RAIL fare increases announced today will see the recession-hit North East priced out of the economic recovery, transport groups have warned.
Protests and awareness campaigns are set to be held at stations across the country today, including at Newcastle and Berwick, as ministers prepare to announce fare rises which are due to take effect in January.
It comes as hard-hit rail commuters face a greater-than-expected 6.2% hike in average fares in the new year.
The retail prices index (RPI) figure for July, which is used to determine how much regulated rail fares including season and saver tickets are allowed to increase in 2013, rose to 3.2% from 2.8% the previous month, according to the Office for National Statistics.
The City had expected the rate to remain flat at 2.8%.
The Campaign for Better Transport has said the increase will see ticket prices rise three times faster than salaries are increasing in the North East.
But Berwick MP Sir Alan Beith has backed rail groups in their ticket battle, telling The Journal he would be writing to Transport Secretary Justine Greening urging restraint.
Campaigners say that, unless the inflation-busting rises are checked, rail fares in the region will soon take up some 10% of average pay packets.
Campaign chief executive Stephen Joseph has called on the Government to halt fares rises in the same way a planned hike in fuel duty was dropped in June.
He said: In the North East this is particularly an issue on inter-city and long distance services, and what it means is that, from January, the North East will effectively be much less accessible from other parts of the country. Having that hanging over the region will inevitably lead to huge problems doing business there.
Sir Alan backed that warning, adding that the Liberal Democrats were the only party pushing for below inflation increases.
He said: The coalition is, quite rightly, investing more than any Government since the Victorian era in an effort to sort out the mess we inherited. But we cant just pass on the cost to people travelling every day just to get to work.
People are struggling to make ends meet against a backdrop of wage freezes and rising utility bills.
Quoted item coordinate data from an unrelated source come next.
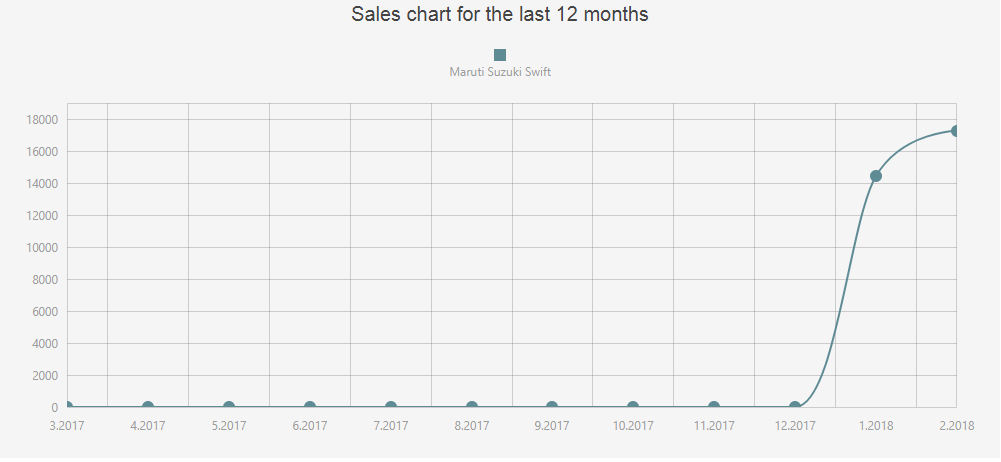Click the data point for 1.2018
The height and width of the screenshot is (462, 1001).
tap(876, 176)
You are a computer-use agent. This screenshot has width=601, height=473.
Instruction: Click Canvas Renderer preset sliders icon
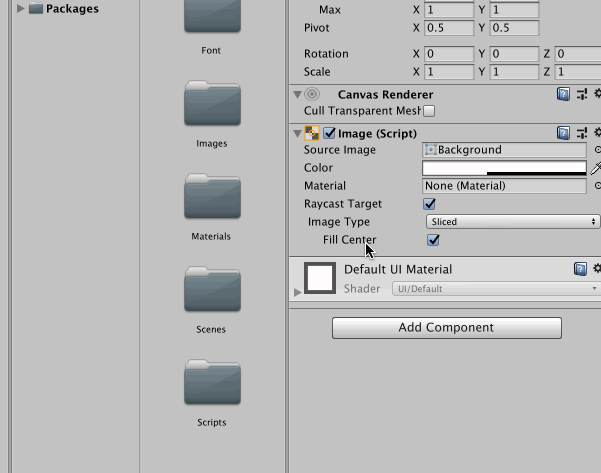pyautogui.click(x=581, y=94)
The Treasury has to realise that people cannot be expected to absorb huge rises in rail fares on top.
The calls for lower fares come as the influential Capital Economics forecasting group warns that the North East economy continues to be the weakest of any UK mainland region.
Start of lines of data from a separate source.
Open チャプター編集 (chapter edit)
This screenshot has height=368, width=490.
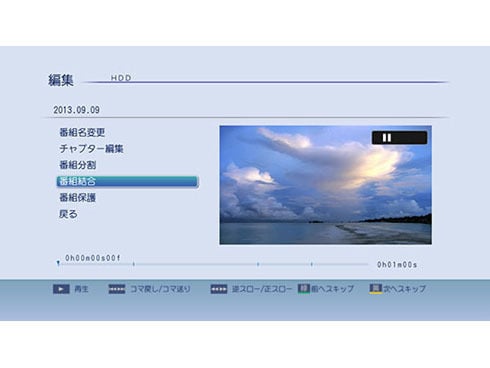coord(91,149)
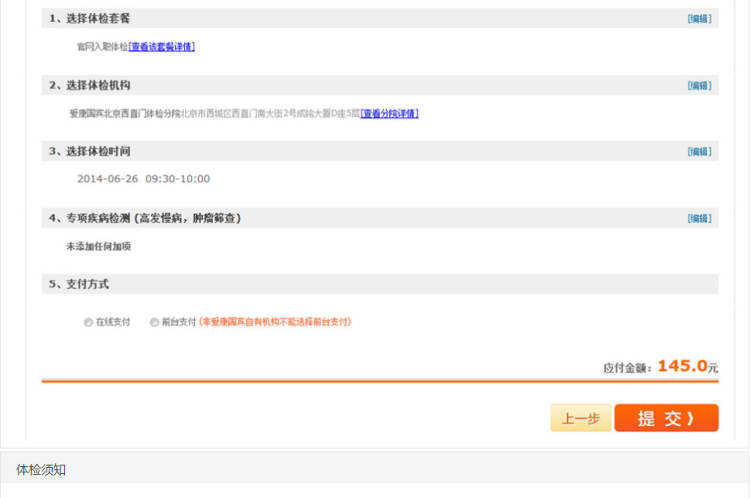Click the 2、选择体检机构 section heading
Viewport: 750px width, 498px height.
[x=90, y=86]
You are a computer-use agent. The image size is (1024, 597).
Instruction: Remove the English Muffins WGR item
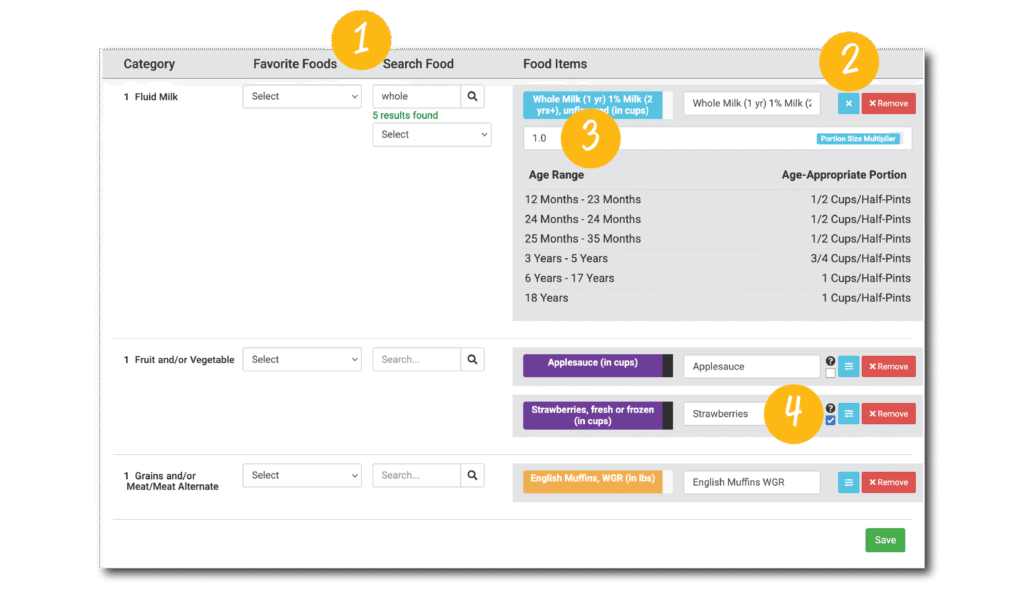[x=888, y=483]
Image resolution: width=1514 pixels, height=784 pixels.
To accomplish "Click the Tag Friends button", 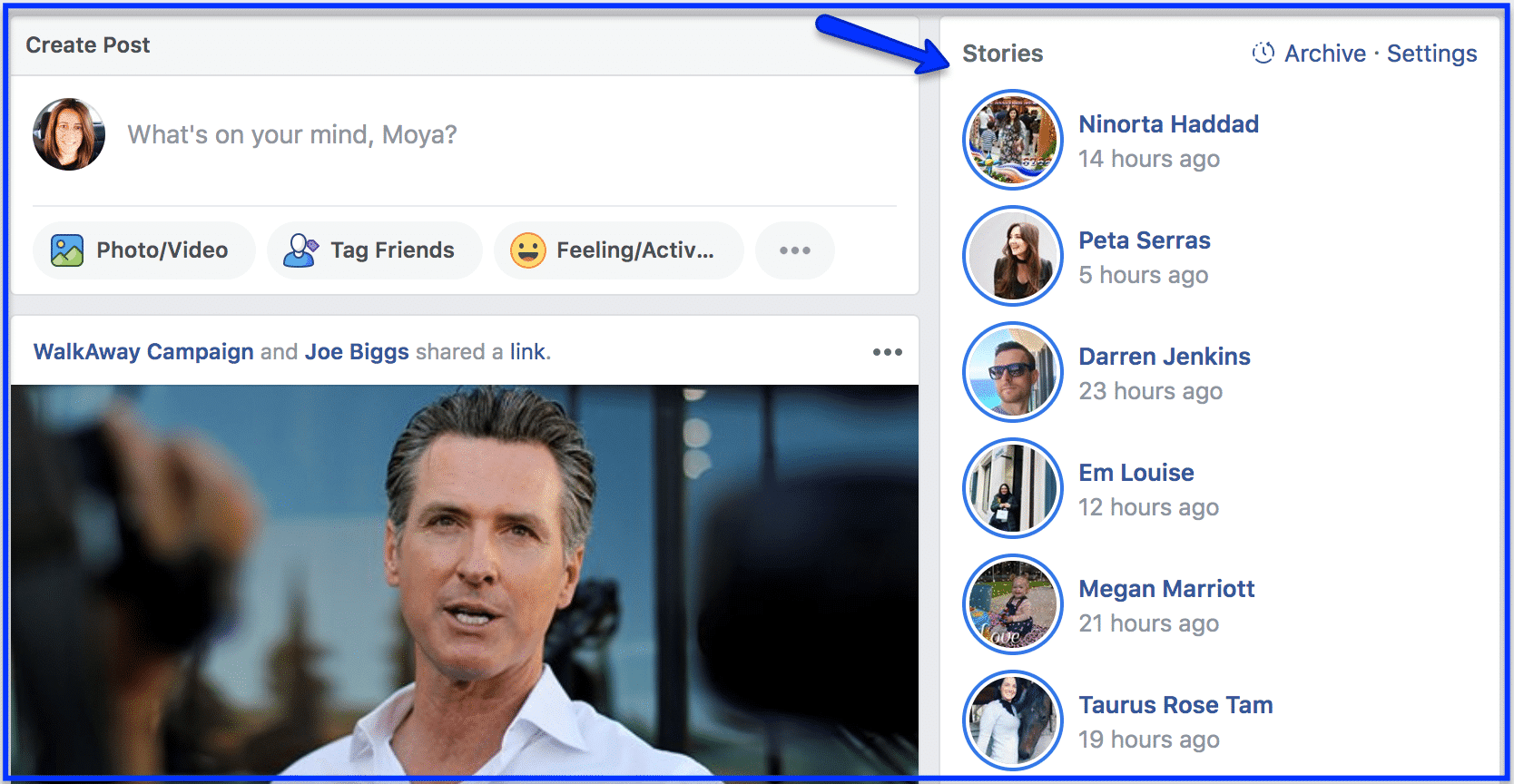I will point(375,250).
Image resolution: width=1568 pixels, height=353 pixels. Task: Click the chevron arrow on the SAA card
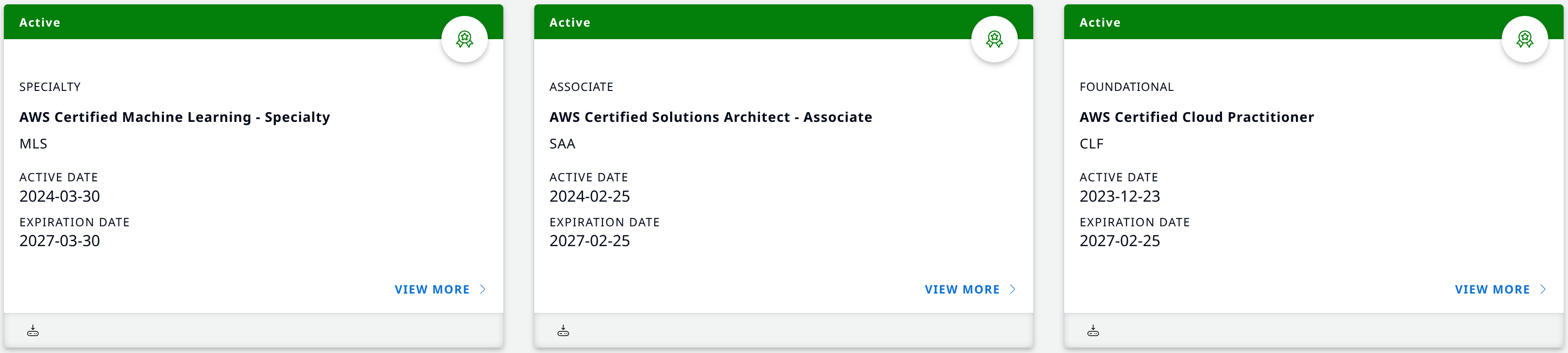[1013, 290]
Last night North East Chamber of Commerce chief executive James Ramsbotham said ministers needed to recognise the odds were increasingly stacked against the regions economy.
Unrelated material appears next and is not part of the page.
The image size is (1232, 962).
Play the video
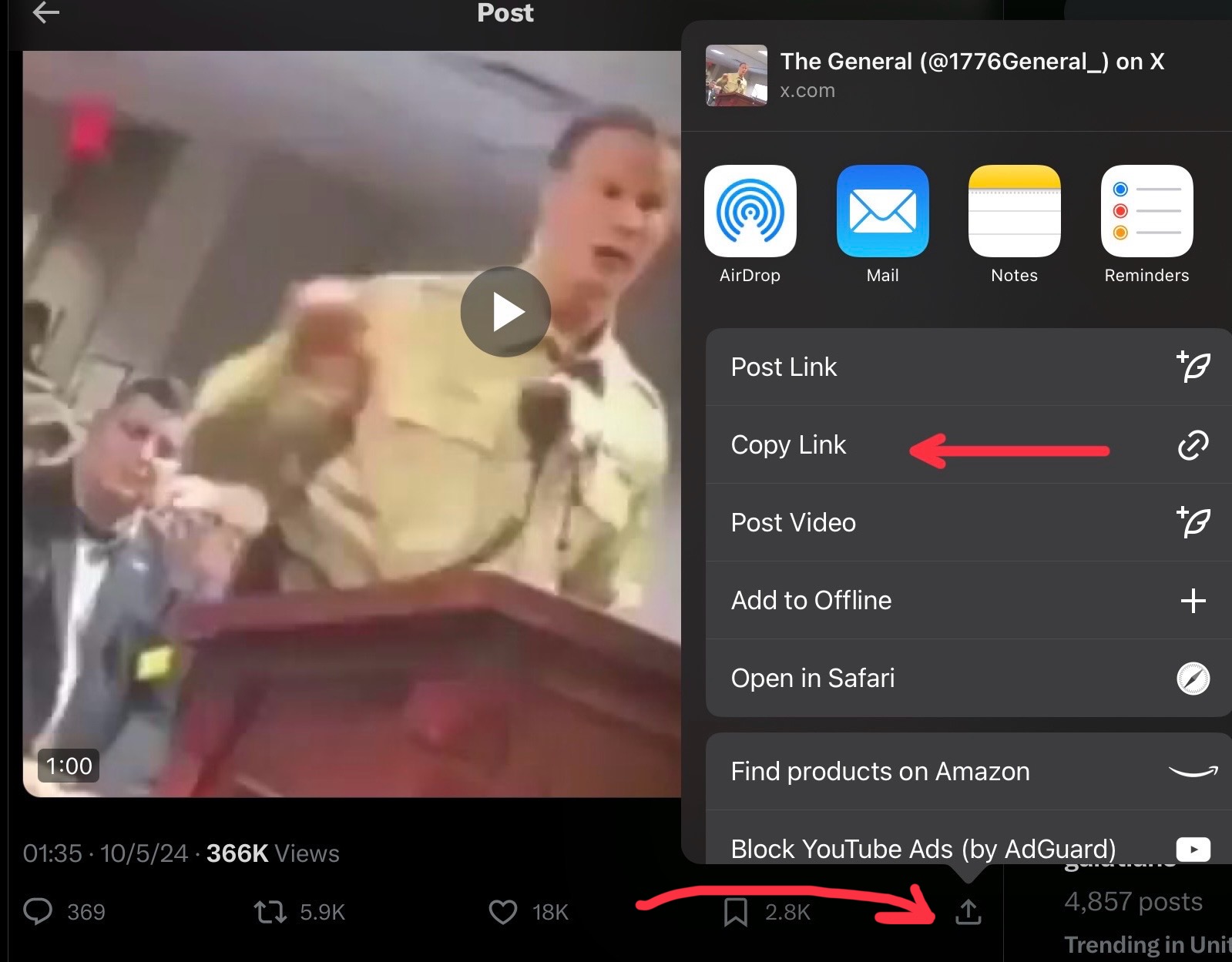505,312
He said: This is deeply concerning news for both businesses and our workforce. The Government has challenged us to double exports by 2020 yet seems unprepared to offer any support to help achieve this.
We have restrictive air passenger duty legislation, a road infrastructure with pinch points groaning under the weight of traffic and now this plan to increase rail fares. It seems utterly counter-productive.
Ms Greening said there was at least the possibility of delaying the rise.
She said: I am keen to see what we can do to keep rail fares down to something affordable. I shall be looking at whether there is a way of doing that in the autumn but we have to stick with our deficit-reduction policy.
Michael Roberts, chief executive of the Association of Train Operating Companies, said: It has been Government policy during the past eight years for passengers to pay a larger share of the cost of operating the railways and to focus taxpayers money on investing in longer term improvements to the network.
Any flexibility train companies have within the rules is to maximise revenue for the Government.
Bob Crow, leader of the Rail Maritime and Transport union, said passengers will be rightly angry when they find out the full extent of inflation-busting fare increases.
He added: The case for renationalising our railways, and throwing the extortionists and rip-off merchants off the tracks, is now overwhelming.